Odpowiedni czas
Rynek inwestycyjny i finansowyPrzemysław Krych, prezes zarządu Griffin Group: Zamknęliśmy właśnie fundusz dłużny o wartości 200 mln euro, który wkrótce zacznie działać. Do prowadzenia go zatrudniliśmy dobrze znanego menedżera z sektora finansowania nieruchomości. Nie będzie to jednak fundusz mezzaninowy. Interesuje nas udzielanie typowego finansowania dłużnego. Zamierzamy konkurować na tym polu z bankami. Będziemy bardziej agresywni, jeśli chodzi o parametr LTV i szybkość podejmowania decyzji. Jesteśmy w stanie sfinansować wszystko – od zakupów ziemi, przez projekty deweloperskie, po refinansowanie nieruchomości.
A własne inwestycje Griffina? Kiedy ruszają Koszyki?

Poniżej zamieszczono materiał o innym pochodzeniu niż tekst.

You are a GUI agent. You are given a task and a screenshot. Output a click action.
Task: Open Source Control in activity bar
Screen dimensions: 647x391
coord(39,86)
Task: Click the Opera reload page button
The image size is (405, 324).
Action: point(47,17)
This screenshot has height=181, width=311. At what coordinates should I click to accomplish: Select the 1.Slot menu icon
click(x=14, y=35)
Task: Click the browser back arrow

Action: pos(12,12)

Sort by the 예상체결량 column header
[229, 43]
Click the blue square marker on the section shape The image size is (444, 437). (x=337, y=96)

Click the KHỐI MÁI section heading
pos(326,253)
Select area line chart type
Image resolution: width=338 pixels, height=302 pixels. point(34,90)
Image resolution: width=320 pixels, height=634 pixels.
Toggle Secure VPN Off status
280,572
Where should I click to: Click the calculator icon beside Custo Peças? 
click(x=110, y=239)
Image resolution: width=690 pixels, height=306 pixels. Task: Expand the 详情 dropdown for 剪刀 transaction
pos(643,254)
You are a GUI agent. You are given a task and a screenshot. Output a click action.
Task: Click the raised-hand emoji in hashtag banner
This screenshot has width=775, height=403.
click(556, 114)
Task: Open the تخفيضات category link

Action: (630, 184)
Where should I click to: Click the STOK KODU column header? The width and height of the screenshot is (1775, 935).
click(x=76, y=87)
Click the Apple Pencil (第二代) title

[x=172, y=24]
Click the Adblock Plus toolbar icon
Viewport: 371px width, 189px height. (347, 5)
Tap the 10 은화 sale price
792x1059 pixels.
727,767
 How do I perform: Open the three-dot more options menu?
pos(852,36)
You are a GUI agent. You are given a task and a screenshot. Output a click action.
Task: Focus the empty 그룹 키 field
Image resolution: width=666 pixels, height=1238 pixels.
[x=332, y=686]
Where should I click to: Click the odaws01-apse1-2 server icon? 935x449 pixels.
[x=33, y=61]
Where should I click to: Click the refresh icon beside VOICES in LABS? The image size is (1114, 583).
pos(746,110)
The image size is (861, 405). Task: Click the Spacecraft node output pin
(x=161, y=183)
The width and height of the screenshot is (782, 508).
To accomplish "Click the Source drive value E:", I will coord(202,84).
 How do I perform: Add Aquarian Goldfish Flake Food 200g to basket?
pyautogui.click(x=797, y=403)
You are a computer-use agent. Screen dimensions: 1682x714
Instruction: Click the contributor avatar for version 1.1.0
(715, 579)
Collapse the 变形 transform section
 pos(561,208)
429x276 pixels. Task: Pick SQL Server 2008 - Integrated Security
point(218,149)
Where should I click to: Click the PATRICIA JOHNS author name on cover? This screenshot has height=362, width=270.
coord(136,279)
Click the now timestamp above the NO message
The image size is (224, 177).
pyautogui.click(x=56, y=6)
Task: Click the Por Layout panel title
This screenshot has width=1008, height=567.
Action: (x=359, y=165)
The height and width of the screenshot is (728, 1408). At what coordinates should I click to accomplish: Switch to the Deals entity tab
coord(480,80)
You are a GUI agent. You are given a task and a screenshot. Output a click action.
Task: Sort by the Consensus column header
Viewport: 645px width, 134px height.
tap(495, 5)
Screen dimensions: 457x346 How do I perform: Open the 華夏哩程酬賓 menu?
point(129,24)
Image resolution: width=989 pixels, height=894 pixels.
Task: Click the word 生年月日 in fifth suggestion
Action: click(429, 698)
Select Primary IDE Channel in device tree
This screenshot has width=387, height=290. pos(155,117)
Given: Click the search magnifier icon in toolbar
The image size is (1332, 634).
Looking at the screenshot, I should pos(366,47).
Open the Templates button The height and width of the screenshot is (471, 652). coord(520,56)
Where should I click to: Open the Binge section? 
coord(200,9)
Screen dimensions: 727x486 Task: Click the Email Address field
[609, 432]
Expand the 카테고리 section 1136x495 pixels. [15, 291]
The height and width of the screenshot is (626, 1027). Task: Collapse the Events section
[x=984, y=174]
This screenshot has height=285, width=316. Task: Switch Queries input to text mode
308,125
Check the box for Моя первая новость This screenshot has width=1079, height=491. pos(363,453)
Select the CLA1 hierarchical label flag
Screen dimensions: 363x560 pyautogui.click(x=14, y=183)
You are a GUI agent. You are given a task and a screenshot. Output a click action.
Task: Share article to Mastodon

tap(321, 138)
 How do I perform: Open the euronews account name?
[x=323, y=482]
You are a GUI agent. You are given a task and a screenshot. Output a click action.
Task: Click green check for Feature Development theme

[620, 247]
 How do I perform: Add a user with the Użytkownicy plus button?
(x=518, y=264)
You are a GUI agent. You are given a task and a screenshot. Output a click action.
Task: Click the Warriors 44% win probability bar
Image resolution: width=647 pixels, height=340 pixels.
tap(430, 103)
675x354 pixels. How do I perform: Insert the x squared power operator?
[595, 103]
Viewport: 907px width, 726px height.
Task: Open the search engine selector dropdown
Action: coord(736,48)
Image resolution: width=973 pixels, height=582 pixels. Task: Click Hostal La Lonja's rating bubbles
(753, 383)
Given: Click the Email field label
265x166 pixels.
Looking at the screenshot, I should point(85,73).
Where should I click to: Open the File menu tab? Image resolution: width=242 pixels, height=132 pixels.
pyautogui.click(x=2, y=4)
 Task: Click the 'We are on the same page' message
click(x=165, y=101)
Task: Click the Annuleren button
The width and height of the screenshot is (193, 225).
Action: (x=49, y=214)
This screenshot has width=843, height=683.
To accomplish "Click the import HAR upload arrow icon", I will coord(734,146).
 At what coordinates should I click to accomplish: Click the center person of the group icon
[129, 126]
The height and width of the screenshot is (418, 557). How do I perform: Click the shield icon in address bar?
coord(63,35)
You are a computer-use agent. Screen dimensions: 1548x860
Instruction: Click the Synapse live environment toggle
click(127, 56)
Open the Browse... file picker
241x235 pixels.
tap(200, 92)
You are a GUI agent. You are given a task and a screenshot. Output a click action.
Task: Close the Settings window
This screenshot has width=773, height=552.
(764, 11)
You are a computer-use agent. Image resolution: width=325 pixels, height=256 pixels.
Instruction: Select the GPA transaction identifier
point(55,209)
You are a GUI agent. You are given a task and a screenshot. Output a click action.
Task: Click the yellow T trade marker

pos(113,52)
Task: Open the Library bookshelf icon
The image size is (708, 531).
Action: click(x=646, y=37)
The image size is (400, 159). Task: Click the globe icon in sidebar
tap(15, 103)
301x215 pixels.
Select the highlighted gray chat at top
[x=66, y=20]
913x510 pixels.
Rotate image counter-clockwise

Prace przygotowawcze do rozpoczęcia inwestycji cały czas trwają. Jesteśmy w finalnym stadium wyboru generalnego wykonawcy budowy Hali Koszyki i zakończyliśmy negocjacje z bankami w sprawie finansowania. Udało nam się już porozumieć z przyszłymi najemcami odnośnie około 30 proc. powierzchni handlowej. Podobnie wygląda najem części biurowej. Budowa rozpocznie się jeszcze tego lata, a inwestycja zostanie zakończona wiosną 2016 roku.
Na warszawskiej Woli też się będzie sporo działo...? Griffin kupił tam łącznie ponad 4 ha.
Kupiliśmy tam atrakcyjne działki (nieruchomość przy ul. Towarowej 22, na której obecnie funkcjonuje CH Jupiter, i dwie sąsiednie działki: przy ul. Pańskiej i Miedzianej [od Zakładów Graficznych Dom Słowa Polskiego – przyp. red.]. Nie wykluczam zainteresowania kolejnymi terenami w najbliższym sąsiedztwie. Obecnie analizujemy możliwości inwestycyjne tych parceli, ale za wcześnie jeszcze, by wiążąco się na ten temat wypowiadać. Nie wykluczamy budowy w tym miejscu obiektu handlowego, w końcu to lokalizacja o takich właśnie tradycjach. Jednak tak, jak zapowiadaliśmy, na pewno do 2017 roku najemcy CH Jupiter będą mogli prowadzić tam dotychczasową działalność.
Bez wieżowca?
Bez, wieżowców na Woli jest już dość. Wysokościowce w Warszawie powinno się stawiać przy ul. Emilii Plater, a nie na Woli... Dlatego tam właśnie planujemy budować wieżowiec [w miejscu pawilonu Emilia – przyp. red.]. Mamy już gotową koncepcję architektoniczną pani profesor Kuryłowicz i biznesplan inwestycji. Złożyliśmy wniosek o warunki zabudowy i czekamy na decyzję miasta.
Jak postępuje budowa katowickiego Supersamu?
Wynajęliśmy już około 70 proc. powierzchni, budowę skończymy jesienią 2015 roku. Niedługo będziemy mogli zakomunikować podpisanie dużej umowy z kolejnym najemcą. Jesteśmy zadowoleni z realizacji tej inwestycji.
To jedyny projekt w Katowicach?
Na razie tak.
Czy Griffin planuje kolejne zakupy nieruchomości w najbliższym czasie?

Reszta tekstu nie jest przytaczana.